(Entries for locating text and elements)
__________
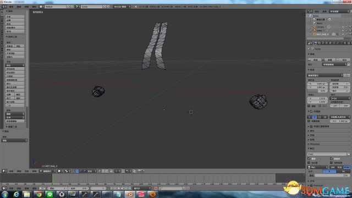Click the output path input field

(327, 154)
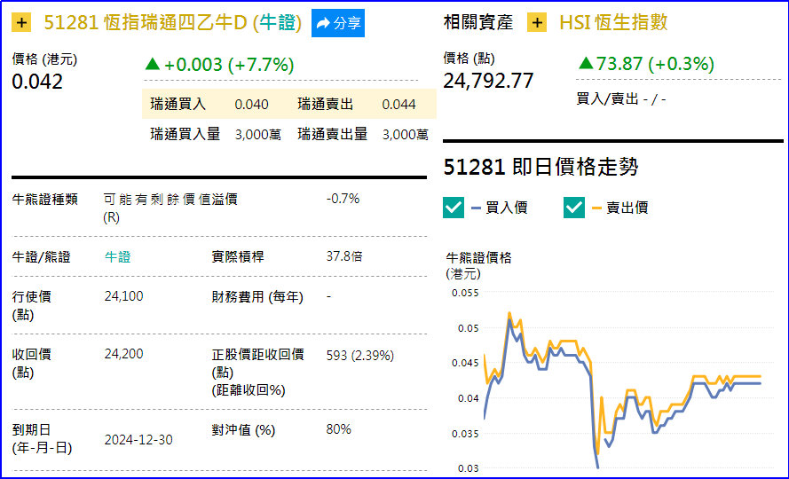Screen dimensions: 789x479
Task: Click the 相關資產 heading
Action: coord(478,23)

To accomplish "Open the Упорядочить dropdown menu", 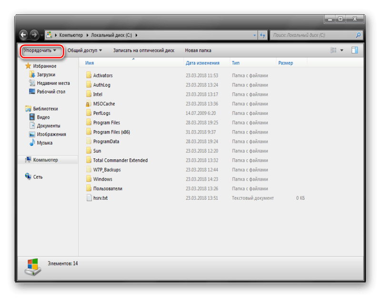I will click(x=40, y=50).
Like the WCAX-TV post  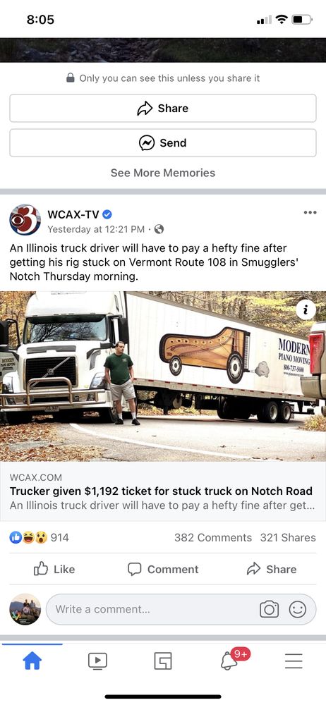point(54,569)
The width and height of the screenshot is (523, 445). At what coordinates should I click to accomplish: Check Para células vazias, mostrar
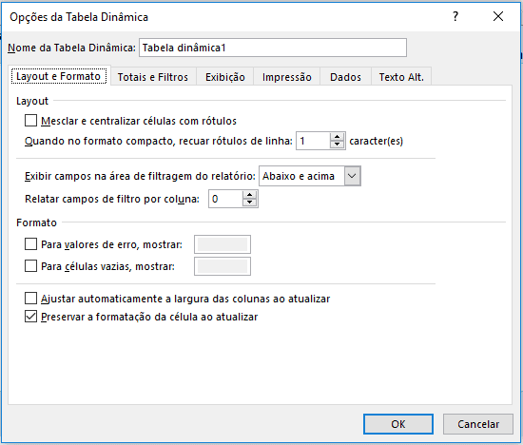click(x=30, y=266)

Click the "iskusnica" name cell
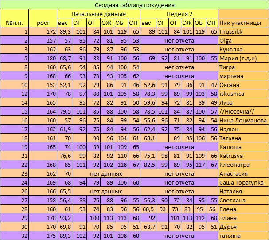[x=232, y=94]
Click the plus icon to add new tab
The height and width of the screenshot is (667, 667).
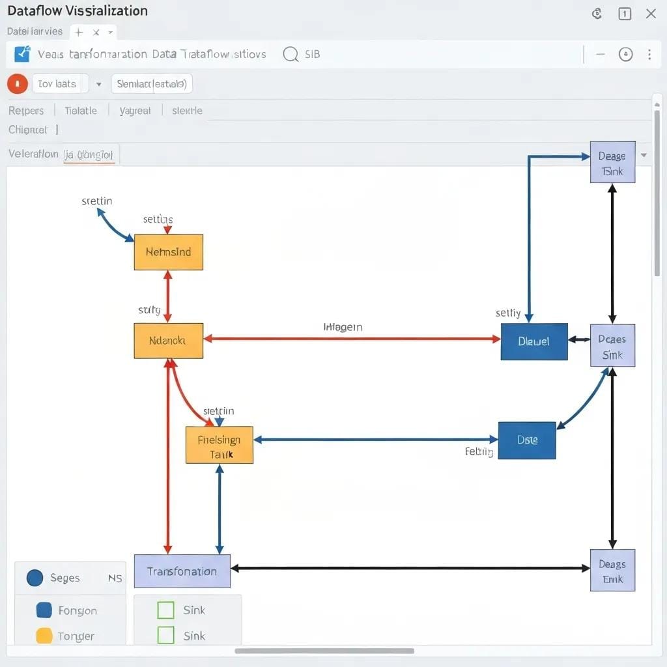[x=79, y=32]
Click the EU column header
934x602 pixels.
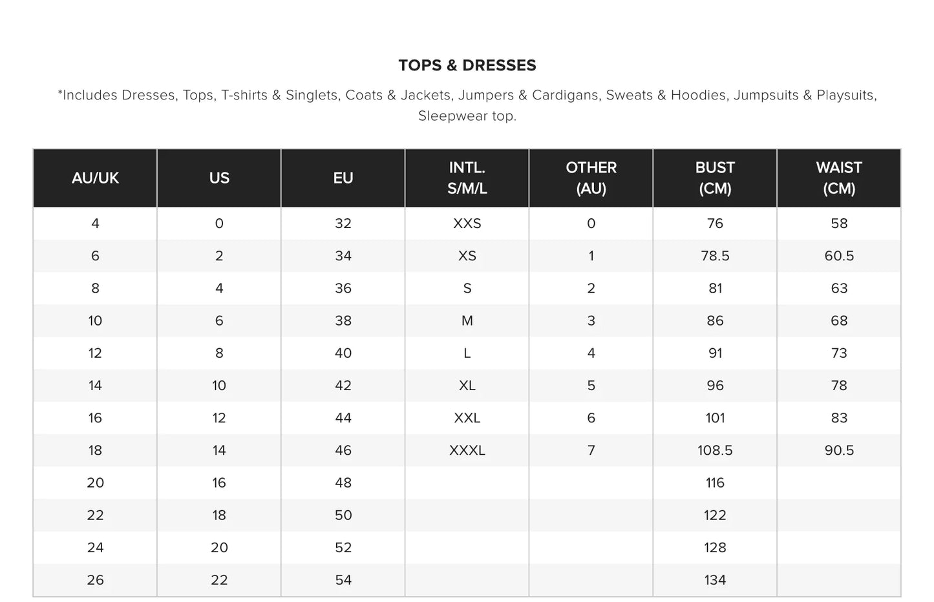[343, 178]
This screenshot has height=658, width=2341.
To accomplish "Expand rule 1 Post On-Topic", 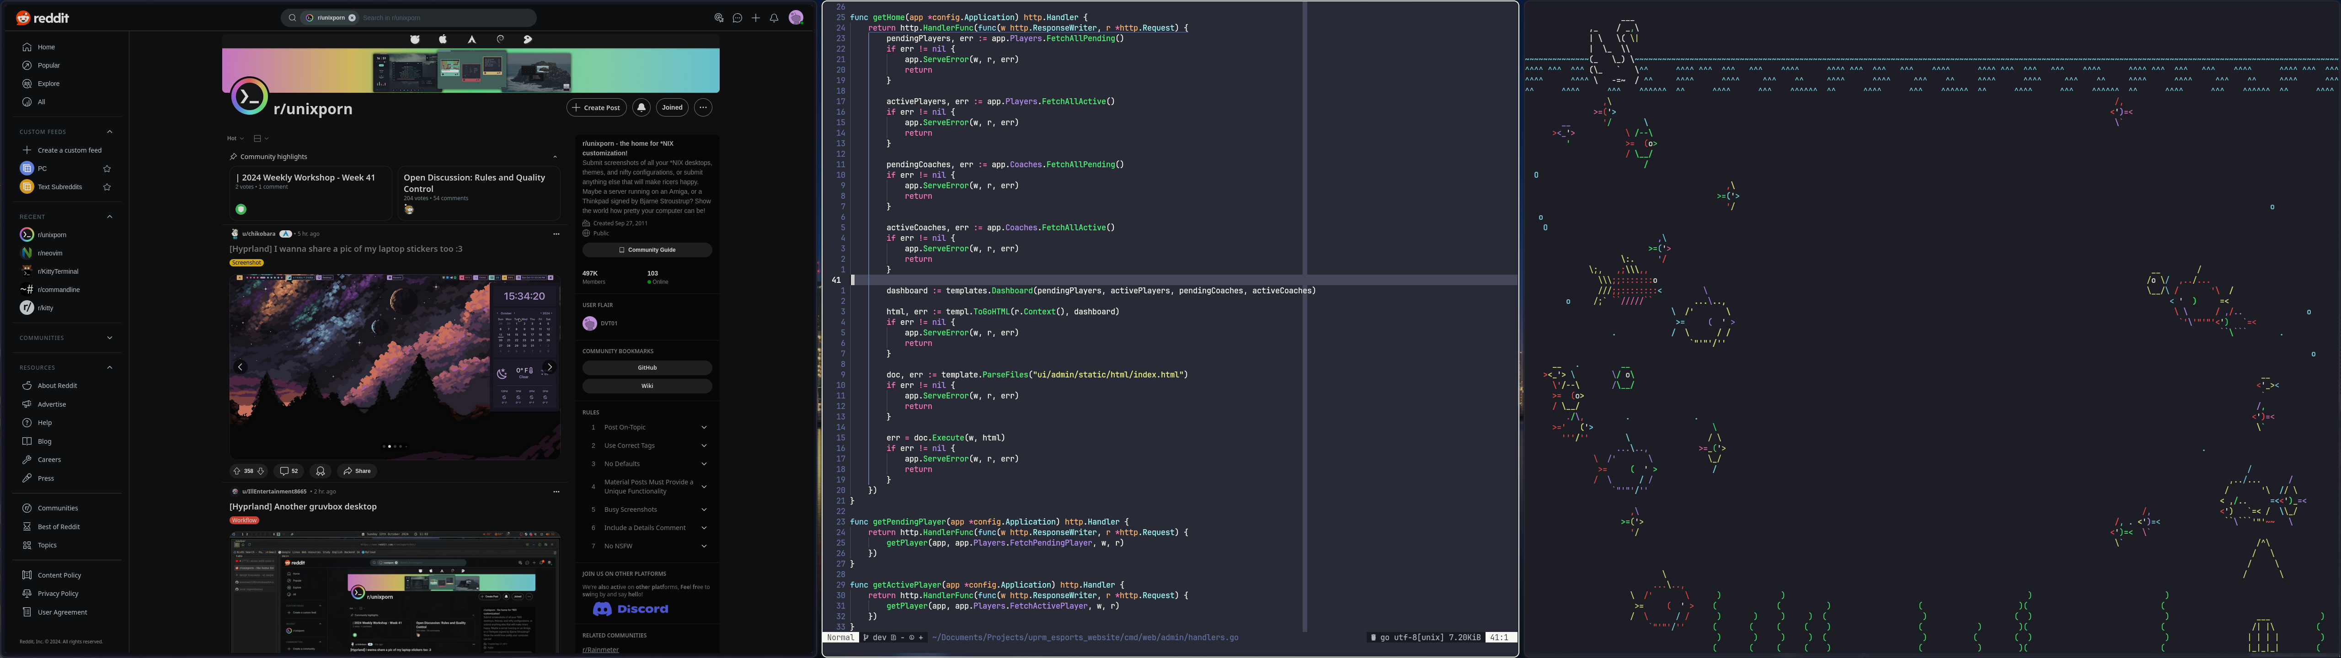I will click(x=647, y=427).
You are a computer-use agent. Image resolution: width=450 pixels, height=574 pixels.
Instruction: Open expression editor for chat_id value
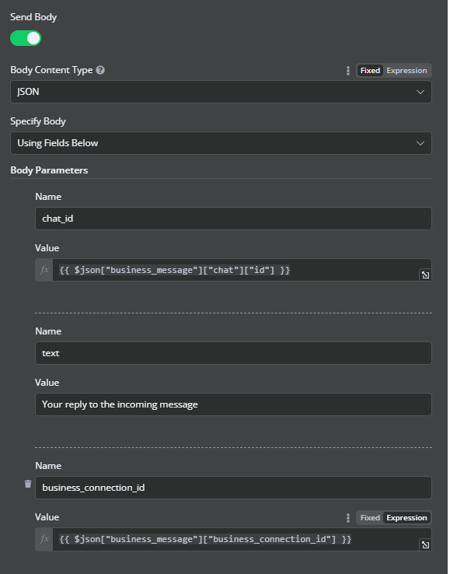(425, 275)
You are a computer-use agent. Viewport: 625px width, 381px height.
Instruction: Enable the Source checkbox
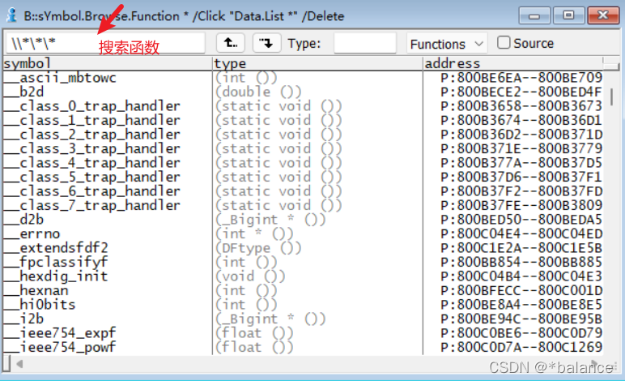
__________
EXERCISE TASK: State how many lines of the records above contain the word "height". Give only the number.

THE RESULT: 5